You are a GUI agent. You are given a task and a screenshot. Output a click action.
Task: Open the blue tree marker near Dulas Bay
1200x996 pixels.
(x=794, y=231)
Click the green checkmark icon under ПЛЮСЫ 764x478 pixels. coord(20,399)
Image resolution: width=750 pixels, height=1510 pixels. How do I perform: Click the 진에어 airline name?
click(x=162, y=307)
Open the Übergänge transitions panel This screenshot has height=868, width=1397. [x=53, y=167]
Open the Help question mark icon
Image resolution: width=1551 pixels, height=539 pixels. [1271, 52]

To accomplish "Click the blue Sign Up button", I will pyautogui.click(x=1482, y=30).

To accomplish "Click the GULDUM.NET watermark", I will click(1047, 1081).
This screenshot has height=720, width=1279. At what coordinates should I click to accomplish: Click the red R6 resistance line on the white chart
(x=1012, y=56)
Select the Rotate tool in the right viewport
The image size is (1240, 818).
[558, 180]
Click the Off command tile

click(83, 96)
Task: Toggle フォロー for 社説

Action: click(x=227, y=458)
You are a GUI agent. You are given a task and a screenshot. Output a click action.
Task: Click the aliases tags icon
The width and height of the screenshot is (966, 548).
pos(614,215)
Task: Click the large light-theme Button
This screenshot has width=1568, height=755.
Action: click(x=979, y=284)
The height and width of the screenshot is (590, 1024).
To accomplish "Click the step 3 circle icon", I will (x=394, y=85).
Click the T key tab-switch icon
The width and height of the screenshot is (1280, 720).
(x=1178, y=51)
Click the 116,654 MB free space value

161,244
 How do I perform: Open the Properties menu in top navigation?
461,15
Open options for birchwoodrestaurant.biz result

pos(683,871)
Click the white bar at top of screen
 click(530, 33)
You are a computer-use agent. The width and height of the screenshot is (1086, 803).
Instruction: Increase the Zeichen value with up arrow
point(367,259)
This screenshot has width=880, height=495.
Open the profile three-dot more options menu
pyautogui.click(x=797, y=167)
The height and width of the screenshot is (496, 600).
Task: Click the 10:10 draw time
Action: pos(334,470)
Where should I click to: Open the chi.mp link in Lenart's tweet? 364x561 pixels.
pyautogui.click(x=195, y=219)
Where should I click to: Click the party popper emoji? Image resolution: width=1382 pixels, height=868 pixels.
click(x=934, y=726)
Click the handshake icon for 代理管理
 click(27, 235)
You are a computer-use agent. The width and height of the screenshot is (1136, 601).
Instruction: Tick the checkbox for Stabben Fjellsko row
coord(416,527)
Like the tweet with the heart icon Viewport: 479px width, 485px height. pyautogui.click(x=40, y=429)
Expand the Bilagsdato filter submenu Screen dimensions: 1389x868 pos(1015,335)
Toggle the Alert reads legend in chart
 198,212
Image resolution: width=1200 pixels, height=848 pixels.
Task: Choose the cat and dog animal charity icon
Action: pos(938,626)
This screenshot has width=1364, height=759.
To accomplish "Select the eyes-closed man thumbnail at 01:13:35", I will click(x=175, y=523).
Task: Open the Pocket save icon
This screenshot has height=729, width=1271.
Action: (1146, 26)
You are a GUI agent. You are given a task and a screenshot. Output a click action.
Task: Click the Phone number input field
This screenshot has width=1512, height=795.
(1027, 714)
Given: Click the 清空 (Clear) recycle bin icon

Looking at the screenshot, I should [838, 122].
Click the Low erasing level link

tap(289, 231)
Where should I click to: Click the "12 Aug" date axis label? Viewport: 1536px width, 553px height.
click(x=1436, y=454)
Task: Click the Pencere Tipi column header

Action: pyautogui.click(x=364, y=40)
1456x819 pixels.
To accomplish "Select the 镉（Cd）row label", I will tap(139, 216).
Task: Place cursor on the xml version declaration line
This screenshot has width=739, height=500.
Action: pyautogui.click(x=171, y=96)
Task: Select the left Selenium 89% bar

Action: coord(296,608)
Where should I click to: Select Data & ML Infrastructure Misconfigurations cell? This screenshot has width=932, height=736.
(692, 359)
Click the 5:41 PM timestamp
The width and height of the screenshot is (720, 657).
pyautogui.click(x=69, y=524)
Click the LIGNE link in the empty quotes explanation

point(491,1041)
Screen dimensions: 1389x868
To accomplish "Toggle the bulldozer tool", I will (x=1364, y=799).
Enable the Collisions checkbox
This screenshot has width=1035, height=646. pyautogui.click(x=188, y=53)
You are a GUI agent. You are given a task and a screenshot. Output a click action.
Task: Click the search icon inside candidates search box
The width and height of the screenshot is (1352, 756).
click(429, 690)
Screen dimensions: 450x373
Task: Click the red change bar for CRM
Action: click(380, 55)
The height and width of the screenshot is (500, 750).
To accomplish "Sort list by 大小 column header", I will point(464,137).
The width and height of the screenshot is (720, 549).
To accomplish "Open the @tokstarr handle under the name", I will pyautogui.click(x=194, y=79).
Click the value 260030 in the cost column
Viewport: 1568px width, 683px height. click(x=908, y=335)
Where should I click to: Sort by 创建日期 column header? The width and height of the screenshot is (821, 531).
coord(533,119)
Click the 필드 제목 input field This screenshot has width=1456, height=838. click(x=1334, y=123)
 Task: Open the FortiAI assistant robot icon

# WHAT TO PRODUCE:
Every entry must come back exactly as written above.

# YOUR RESPONSE:
You are a GUI agent. You are given a task and a screenshot. Output a click action.
Task: Open the blue tree marker near Dulas Bay
1200x996 pixels.
(x=794, y=231)
Click the green checkmark icon under ПЛЮСЫ 764x478 pixels. coord(20,399)
Image resolution: width=750 pixels, height=1510 pixels. How do I perform: Click the 진에어 airline name?
click(x=162, y=307)
Open the Übergänge transitions panel This screenshot has height=868, width=1397. [x=53, y=167]
Open the Help question mark icon
Image resolution: width=1551 pixels, height=539 pixels. [1271, 52]

To accomplish "Click the blue Sign Up button", I will pyautogui.click(x=1482, y=30).

To accomplish "Click the GULDUM.NET watermark", I will click(1047, 1081).
This screenshot has height=720, width=1279. At what coordinates should I click to accomplish: Click the red R6 resistance line on the white chart
(x=1012, y=56)
Select the Rotate tool in the right viewport
The image size is (1240, 818).
[558, 180]
Click the Off command tile

click(83, 96)
Task: Toggle フォロー for 社説

Action: click(x=227, y=458)
You are a GUI agent. You are given a task and a screenshot. Output a click action.
Task: Click the aliases tags icon
The width and height of the screenshot is (966, 548).
pos(614,215)
Task: Click the large light-theme Button
This screenshot has width=1568, height=755.
Action: click(x=979, y=284)
The height and width of the screenshot is (590, 1024).
To accomplish "Click the step 3 circle icon", I will (x=394, y=85).
Click the T key tab-switch icon
The width and height of the screenshot is (1280, 720).
(x=1178, y=51)
Click the 116,654 MB free space value

161,244
 How do I perform: Open the Properties menu in top navigation?
461,15
Open options for birchwoodrestaurant.biz result

pos(683,871)
Click the white bar at top of screen
 click(530, 33)
You are a computer-use agent. The width and height of the screenshot is (1086, 803).
Instruction: Increase the Zeichen value with up arrow
point(367,259)
This screenshot has width=880, height=495.
Open the profile three-dot more options menu
pyautogui.click(x=797, y=167)
The height and width of the screenshot is (496, 600).
Task: Click the 10:10 draw time
Action: pos(334,470)
Where should I click to: Open the chi.mp link in Lenart's tweet? 364x561 pixels.
pyautogui.click(x=195, y=219)
Where should I click to: Click the party popper emoji? Image resolution: width=1382 pixels, height=868 pixels.
click(x=934, y=726)
Click the handshake icon for 代理管理
 click(27, 235)
You are a computer-use agent. The width and height of the screenshot is (1136, 601).
Instruction: Tick the checkbox for Stabben Fjellsko row
coord(416,527)
Like the tweet with the heart icon Viewport: 479px width, 485px height. pyautogui.click(x=40, y=429)
Expand the Bilagsdato filter submenu Screen dimensions: 1389x868 pos(1015,335)
Toggle the Alert reads legend in chart
 198,212
Image resolution: width=1200 pixels, height=848 pixels.
Task: Choose the cat and dog animal charity icon
Action: pos(938,626)
This screenshot has width=1364, height=759.
To accomplish "Select the eyes-closed man thumbnail at 01:13:35", I will click(x=175, y=523).
Task: Open the Pocket save icon
This screenshot has height=729, width=1271.
Action: (1146, 26)
You are a GUI agent. You are given a task and a screenshot. Output a click action.
Task: Click the Phone number input field
This screenshot has width=1512, height=795.
(1027, 714)
Given: Click the 清空 (Clear) recycle bin icon

Looking at the screenshot, I should [838, 122].
Click the Low erasing level link

tap(289, 231)
Where should I click to: Click the "12 Aug" date axis label? Viewport: 1536px width, 553px height.
click(x=1436, y=454)
Task: Click the Pencere Tipi column header

Action: pyautogui.click(x=364, y=40)
1456x819 pixels.
To accomplish "Select the 镉（Cd）row label", I will tap(139, 216).
Task: Place cursor on the xml version declaration line
This screenshot has width=739, height=500.
Action: pyautogui.click(x=171, y=96)
Task: Select the left Selenium 89% bar

Action: coord(296,608)
Where should I click to: Select Data & ML Infrastructure Misconfigurations cell? This screenshot has width=932, height=736.
(692, 359)
Click the 5:41 PM timestamp
The width and height of the screenshot is (720, 657).
pyautogui.click(x=69, y=524)
Click the LIGNE link in the empty quotes explanation

point(491,1041)
Screen dimensions: 1389x868
To accomplish "Toggle the bulldozer tool", I will (x=1364, y=799).
Enable the Collisions checkbox
This screenshot has width=1035, height=646. pyautogui.click(x=188, y=53)
You are a GUI agent. You are given a task and a screenshot. Output a click action.
Task: Click the search icon inside candidates search box
The width and height of the screenshot is (1352, 756).
click(429, 690)
Screen dimensions: 450x373
Task: Click the red change bar for CRM
Action: click(380, 55)
The height and width of the screenshot is (500, 750).
To accomplish "Sort list by 大小 column header", I will point(464,137).
The width and height of the screenshot is (720, 549).
To accomplish "Open the @tokstarr handle under the name", I will pyautogui.click(x=194, y=79).
Click the value 260030 in the cost column
Viewport: 1568px width, 683px height. click(x=908, y=335)
Where should I click to: Sort by 创建日期 column header? The width and height of the screenshot is (821, 531).
coord(533,119)
Click the 필드 제목 input field This screenshot has width=1456, height=838. click(x=1334, y=123)
 Task: Open the FortiAI assistant robot icon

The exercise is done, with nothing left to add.